In Italia questi lavori non hanno avuto diffusione, solo pochi sono stati tradotti. La presenza in Europa di centri storici con spazi urbani di grande qualità ha portato nel vecchio continente ad approfondire lo studio delle forme tradizionali. Si pensi al catalogo tipologico di spazi urbani curato da Rob Krier nel bel volume del 1975 Stadtraum in Theorie und Praxis. Oppure gli studi sui tipi di forme urbane di Saverio Muratori negli anni Sessanta, poi continuati da Gianfranco Caniggia e Paolo Maretto.

Tra i pochi tentativi in questo Paese di mettersi dal punto di vista degli utilizzatori degli spazi urbani, soprattutto pedoni, mi vengono in mente le lezioni che Costanza Caniglia Rispoli teneva nel suo corso di urbanistica negli anni Ottanta all’Università di Napoli raccolte nel bel volume Guardare/vedere: i pieni e i vuoti, il cambiamento, l’uso dell’ambiente.

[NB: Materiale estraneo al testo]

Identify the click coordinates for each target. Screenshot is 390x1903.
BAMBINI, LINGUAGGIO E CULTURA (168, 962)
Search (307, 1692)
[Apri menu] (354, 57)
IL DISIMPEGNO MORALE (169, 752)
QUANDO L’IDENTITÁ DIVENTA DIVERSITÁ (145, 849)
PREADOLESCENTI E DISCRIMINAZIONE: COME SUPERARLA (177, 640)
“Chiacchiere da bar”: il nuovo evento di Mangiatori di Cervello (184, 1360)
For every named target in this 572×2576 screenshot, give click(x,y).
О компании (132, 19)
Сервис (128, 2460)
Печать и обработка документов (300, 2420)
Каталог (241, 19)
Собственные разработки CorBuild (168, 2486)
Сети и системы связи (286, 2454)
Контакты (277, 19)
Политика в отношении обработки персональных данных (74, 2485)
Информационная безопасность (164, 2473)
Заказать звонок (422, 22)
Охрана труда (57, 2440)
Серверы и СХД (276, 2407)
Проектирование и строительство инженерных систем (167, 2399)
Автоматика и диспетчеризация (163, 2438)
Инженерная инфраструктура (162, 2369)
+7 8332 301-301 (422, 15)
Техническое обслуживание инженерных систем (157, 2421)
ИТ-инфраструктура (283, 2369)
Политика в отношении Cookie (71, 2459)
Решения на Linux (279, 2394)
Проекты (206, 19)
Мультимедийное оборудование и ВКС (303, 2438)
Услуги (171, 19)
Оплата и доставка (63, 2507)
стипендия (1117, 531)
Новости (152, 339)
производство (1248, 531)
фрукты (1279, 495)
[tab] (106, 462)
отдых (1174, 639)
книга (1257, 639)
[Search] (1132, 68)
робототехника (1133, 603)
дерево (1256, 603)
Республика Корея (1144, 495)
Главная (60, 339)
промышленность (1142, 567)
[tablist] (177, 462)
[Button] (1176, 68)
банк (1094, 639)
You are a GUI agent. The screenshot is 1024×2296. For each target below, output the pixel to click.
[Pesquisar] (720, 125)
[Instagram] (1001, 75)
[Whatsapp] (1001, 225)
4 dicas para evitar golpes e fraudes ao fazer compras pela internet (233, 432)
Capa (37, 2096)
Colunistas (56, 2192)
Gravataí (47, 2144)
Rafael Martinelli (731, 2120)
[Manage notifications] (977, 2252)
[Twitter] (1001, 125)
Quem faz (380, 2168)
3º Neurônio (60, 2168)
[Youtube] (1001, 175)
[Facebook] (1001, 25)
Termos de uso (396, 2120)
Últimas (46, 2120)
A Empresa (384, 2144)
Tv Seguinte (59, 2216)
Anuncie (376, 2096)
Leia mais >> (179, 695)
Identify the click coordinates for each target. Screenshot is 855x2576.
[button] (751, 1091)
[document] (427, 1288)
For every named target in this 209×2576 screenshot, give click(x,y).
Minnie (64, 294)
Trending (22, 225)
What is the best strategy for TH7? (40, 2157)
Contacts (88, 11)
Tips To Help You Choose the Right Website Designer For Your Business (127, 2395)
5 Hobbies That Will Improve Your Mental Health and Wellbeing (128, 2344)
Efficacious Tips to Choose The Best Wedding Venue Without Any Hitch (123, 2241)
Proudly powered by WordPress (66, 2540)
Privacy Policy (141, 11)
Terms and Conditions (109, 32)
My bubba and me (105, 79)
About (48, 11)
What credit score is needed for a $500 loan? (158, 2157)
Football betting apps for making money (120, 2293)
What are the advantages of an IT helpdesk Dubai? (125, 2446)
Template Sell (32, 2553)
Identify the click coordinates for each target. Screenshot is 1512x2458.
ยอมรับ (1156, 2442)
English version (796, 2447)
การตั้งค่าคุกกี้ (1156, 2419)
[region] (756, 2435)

Le citazioni di queste righe sono molto parziali, basate sulla mia esperienza personale di molti anni fa, non ho la pretesa di essere sistematico. Sono solo esempi per ricordare che mentre nel mondo anglosassone l’insegnamento di Jacobs ha aperto nuovi orizzonti di conoscenza, per vedere e capire la città dal punto di vista dei suoi utilizzatori, qui in Italia solo il suo saggio più noto ha circolato, e qualche scritto di Lynch. Sarebbe oltremodo utile oggi rileggere gli scritti di questa studiosa e attivista, come ci propone l’antologia non a caso intitolata Città e libertà. C’è molto da imparare dalla Jacobs dei diritti civili, in un Paese come il nostro dove i valori si stanno sfaldando e le nostre istituzioni non sono più in grado di curare quella componente fondamentale della città e del territorio che siamo soliti chiamare “bene comune”, che dovrebbe soddisfare i fabbisogni e rappresentare gli interessi della comunità locale. Vogliamo colmare questa disparità con i paesi anglosassoni, oppure vogliamo con atteggiamento snobistico continuare a disinteressarci, e anche disprezzare, quanto succede all’estero rinchiudendoci nel nostro autoreferenziale provincialismo?